Non ! Pas attribués là où il fallait. Il n’y a pas eu les activités qui devaient avoir lieu, des contestations de nos partenaires. Et puis, elle n’était pas fédératrice donc nous avons trouvé des problèmes, de nombreuses personnes ont démissionné, en 8 mois elle n’a pas pu constituer un bureau. Donc, aucune règle de gouvernance n’a été respectée et puis à la demande de plusieurs personnes, nous, Conseil des sages, sommes d’anciennes présidentes, nous l’avons convoquée, nous avons essayé de l’aider, mais elle voulait finir son mandat, mais elle était partie à la dérive.

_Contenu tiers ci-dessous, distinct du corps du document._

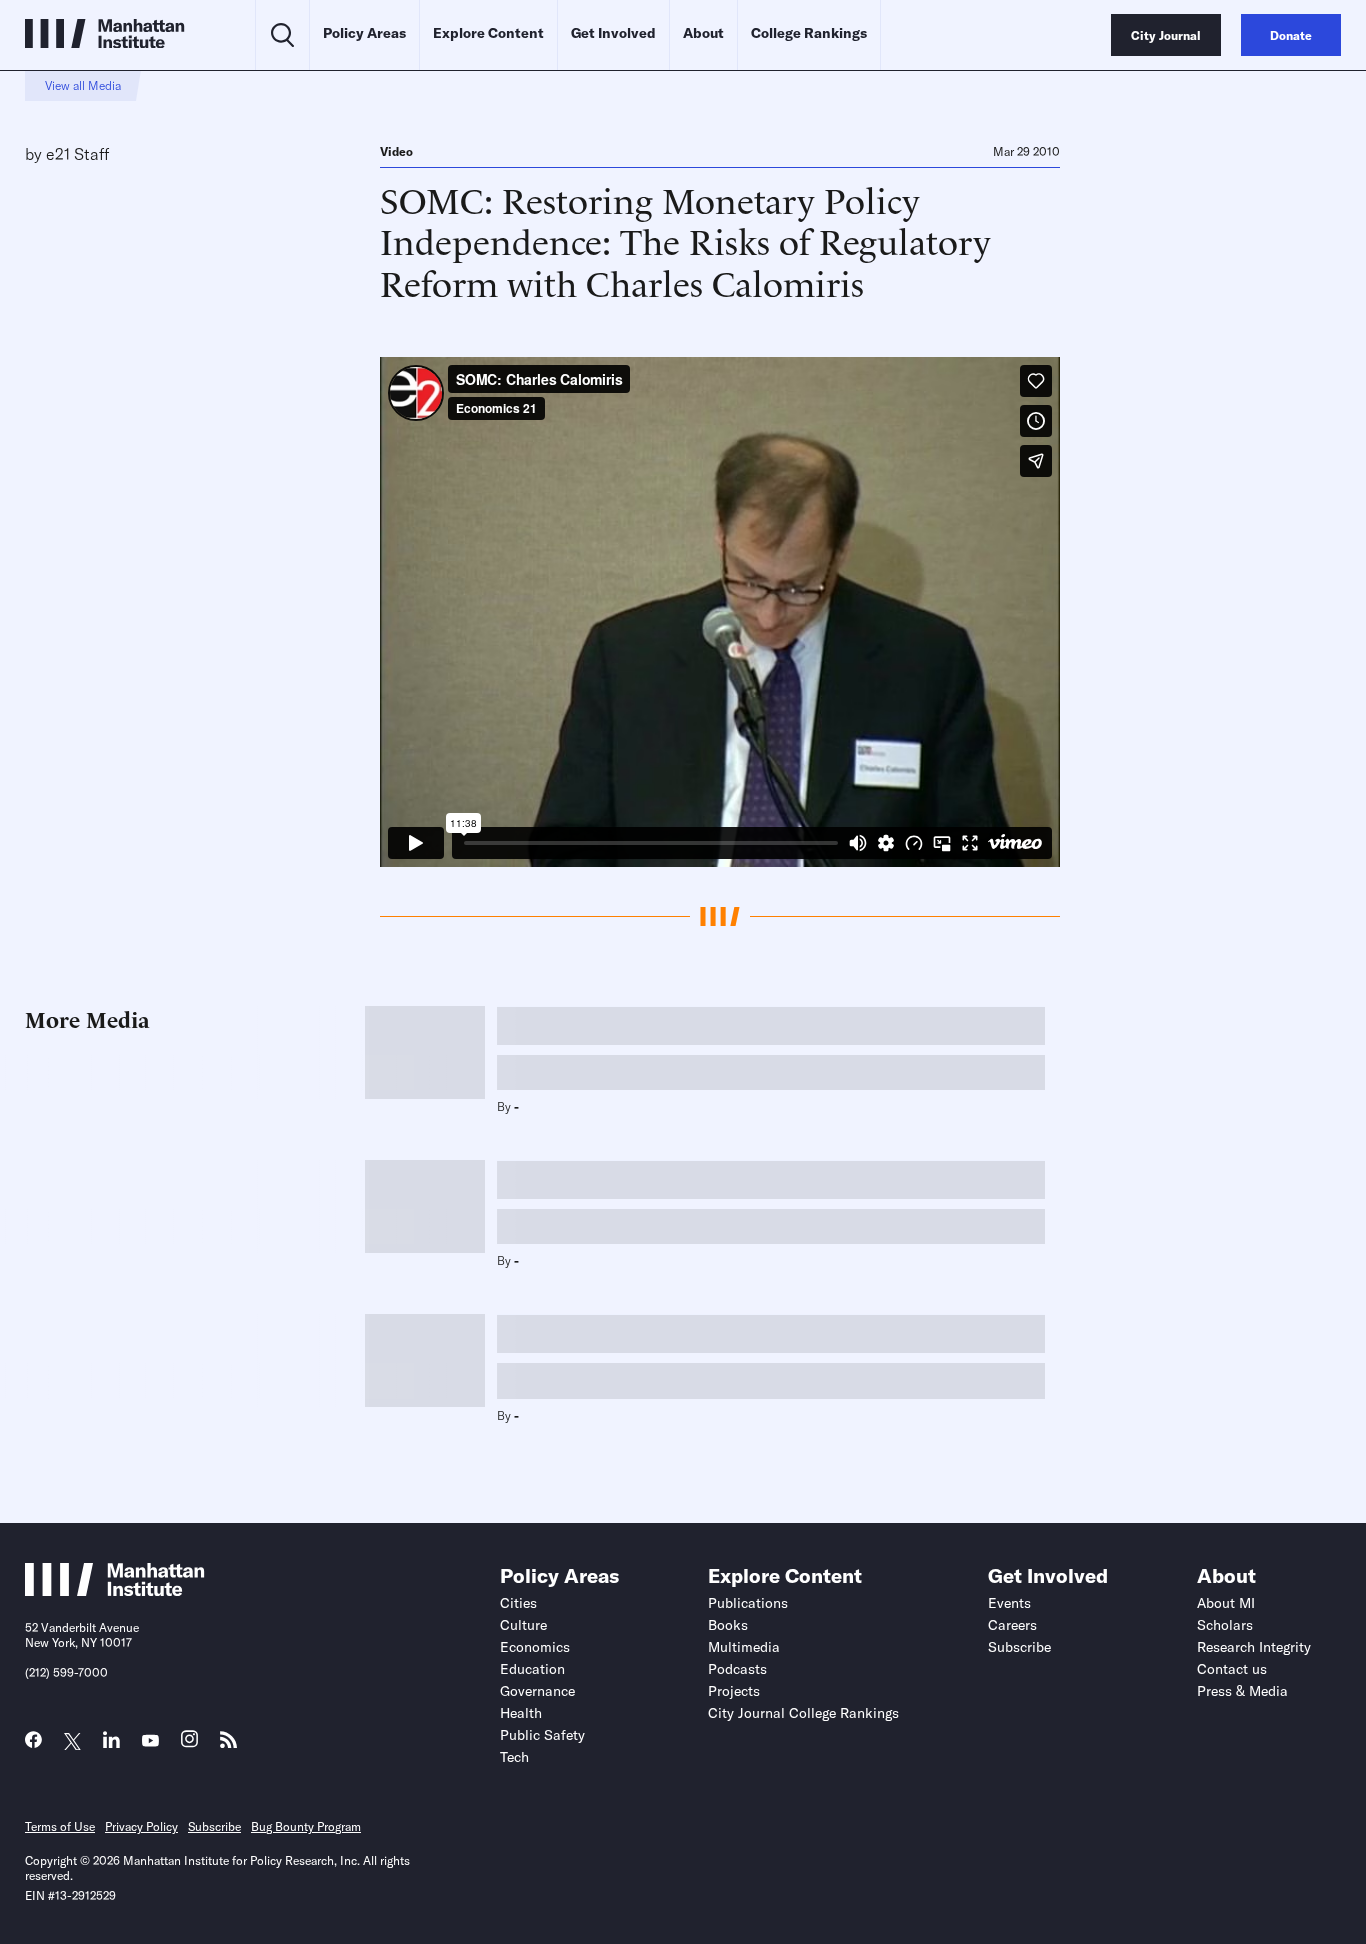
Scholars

L’un des objectifs principaux prônés par le PLF 2020 est la région de confiance. Les mesures qu’il contient sont-elles suffisantes à votre avis pour redonner confiance? Que pensez-vous des dispositions concernant l’amnistie fiscale et les contributions libératoires des avoirs à l’étranger?

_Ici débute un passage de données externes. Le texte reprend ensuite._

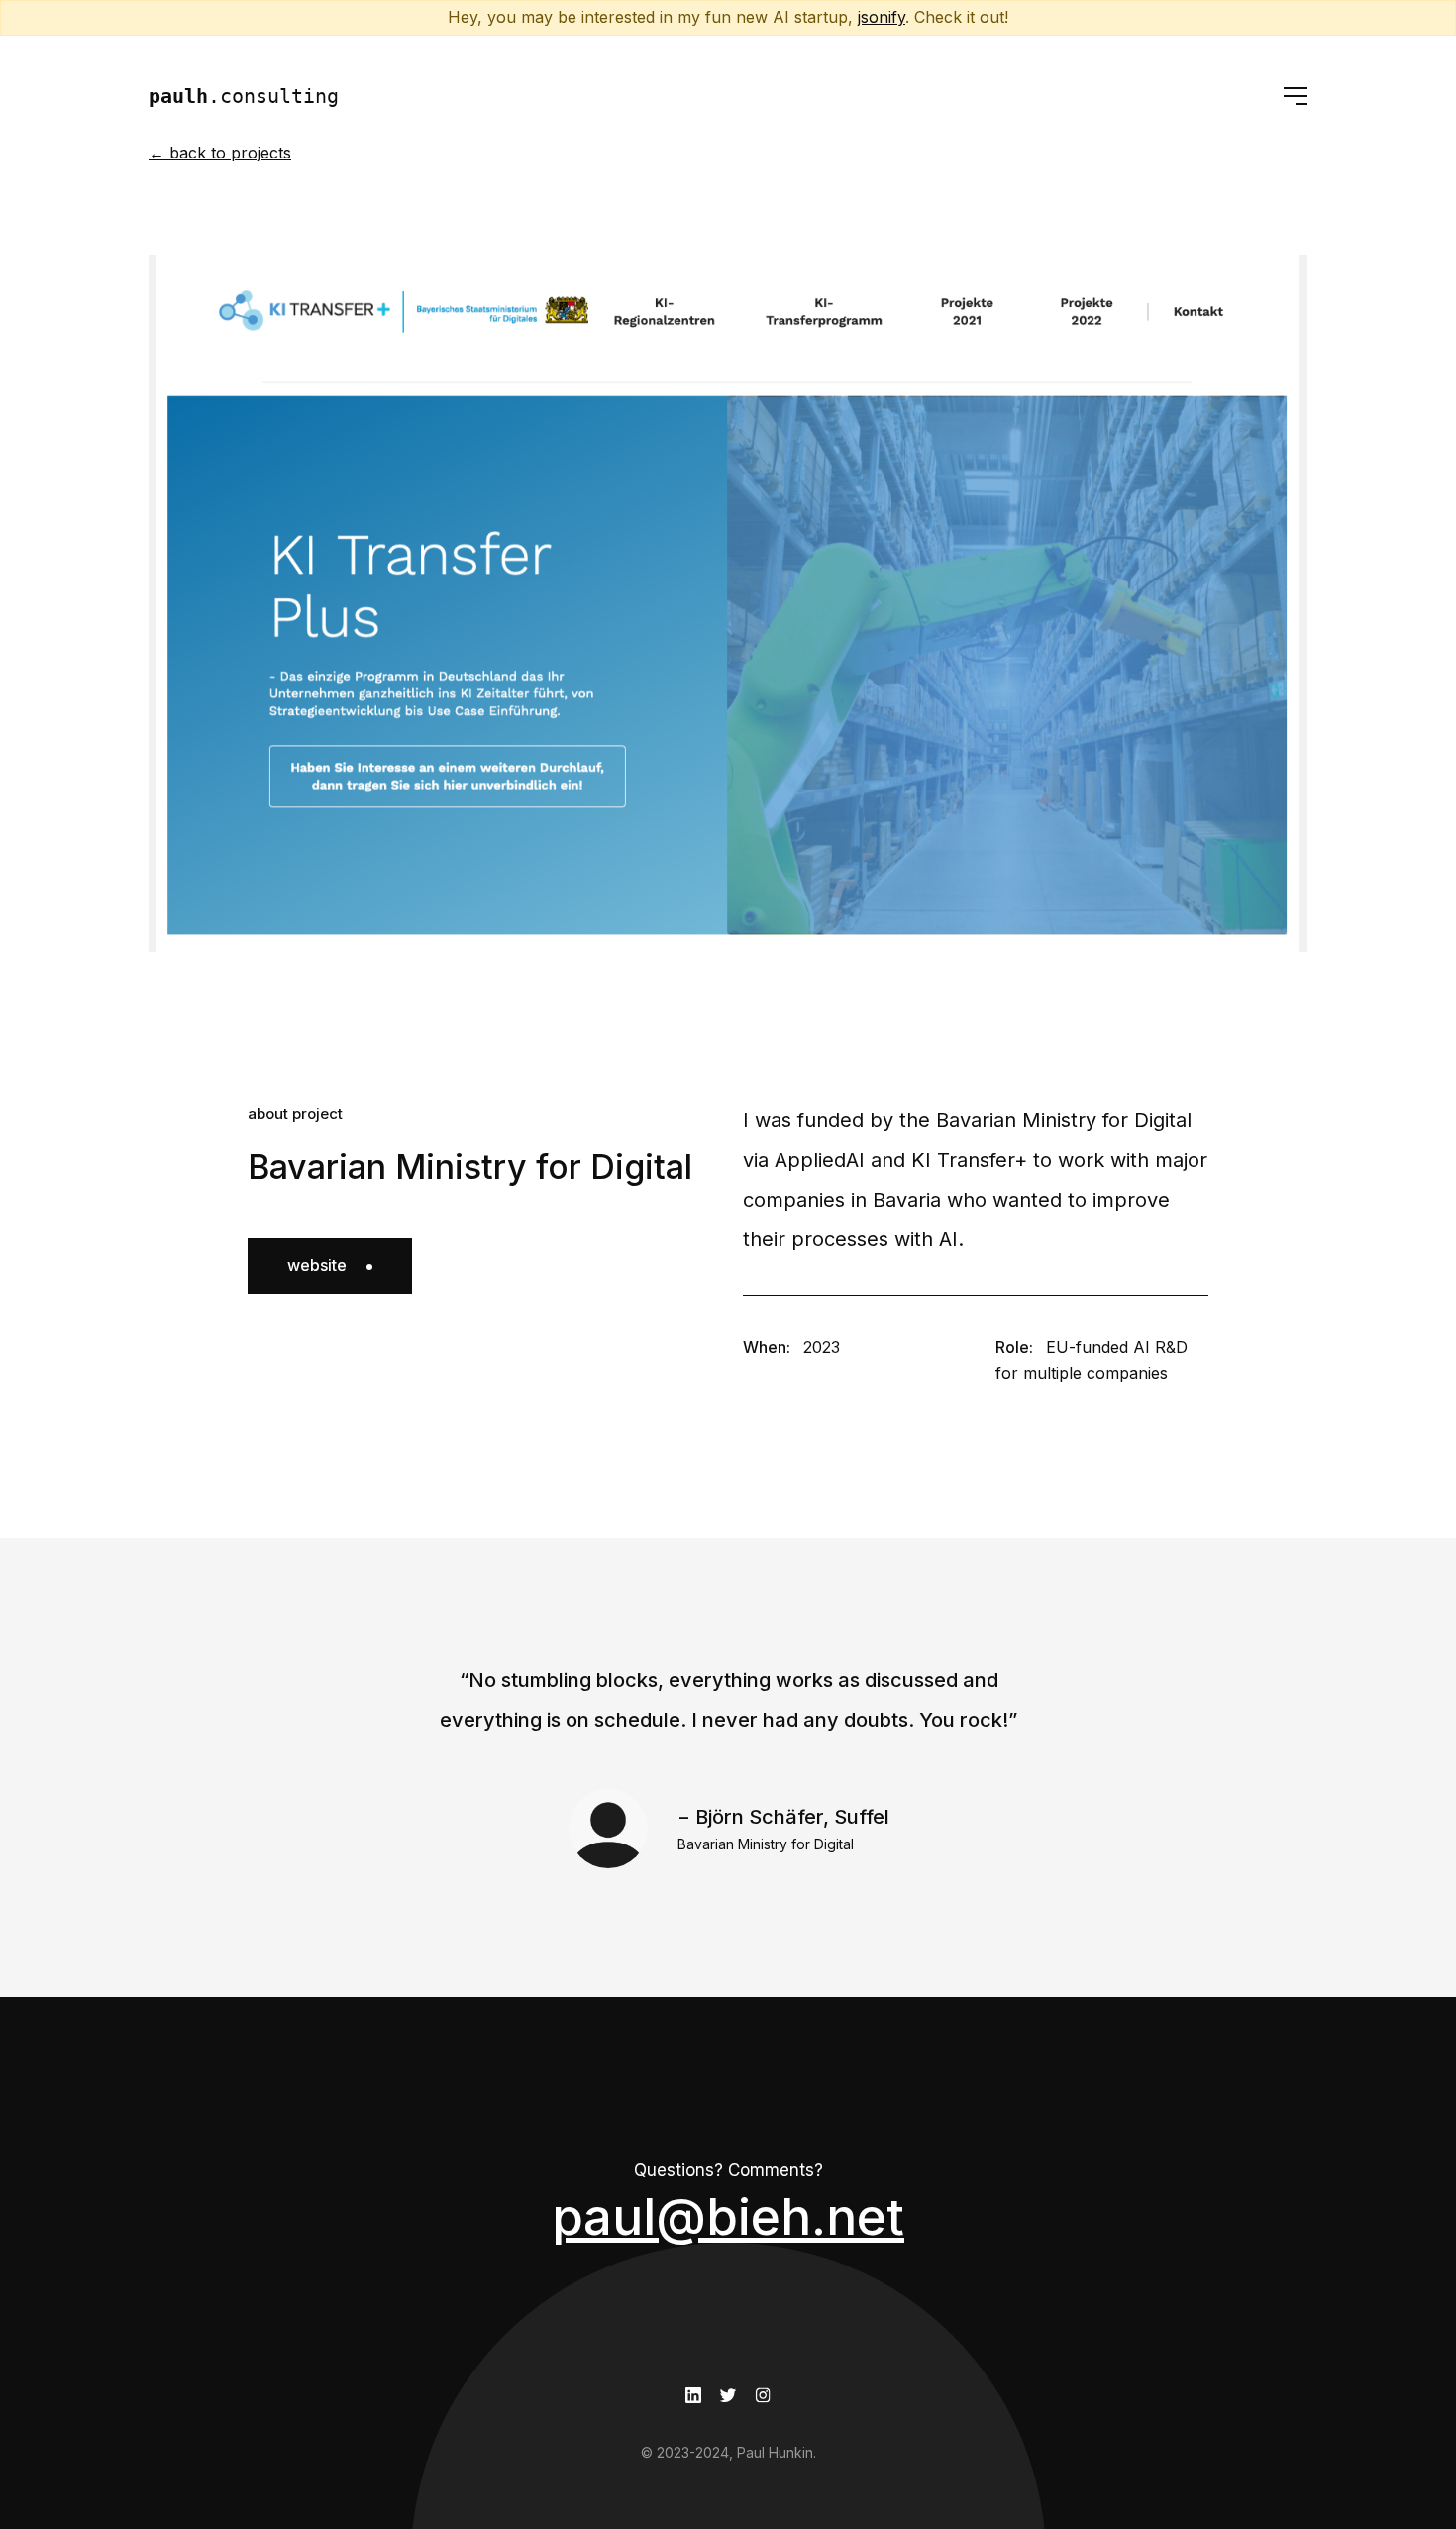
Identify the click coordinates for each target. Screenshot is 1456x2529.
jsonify (881, 17)
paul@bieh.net (728, 2216)
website (317, 1265)
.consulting (244, 96)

Non, je pense que l’Etat fait de son mieux, je connais Monsieur Benchaaboun, c’est un homme très compétent et je me dis pourtant il a posé cette amnistie et là je regrette une chose, encore une fois on n’est pas suffisamment de bons élèves parce que nous par exemple depuis 10 ans ou 15 ans on se structure, on s’organise, et puis ces deux dernières années on a vu que les exigences fiscales étaient devenues très élevées parce que, heureusement d’ailleurs, ils ont appris à utiliser les data. Les recoupements de data en différentes institutions ont fait qu’ils ont décelé des choses qui étaient beaucoup plus subtiles et ils ont démultiplié les vérifications et puis ils ont même combattu l’utilisation des espèces (du cash). L’année dernière ils ont poussé le bouchon un peu plus loin en exigeant du client certaines informations. On a ensuite fait les assises de la fiscalité pour calmer les ardeurs et les commerçants affiliés à la chambre de commerce et qui ne travaillent qu’avec du cash se sont soulevés pour protester. Puis Moulay Hfid a fait son grand exposé à Marrakech, on a invité la CGEM et on a calmé tout le monde puis on a fait marche arrière. Il y a eu les assises de la fiscalité, on a dit oui à la loi-cadre puisqu’on devait mettre en place des dispositions sur 5 ans mais il y a des choses sur lesquelles on sera intransigeants, notamment les cliniques.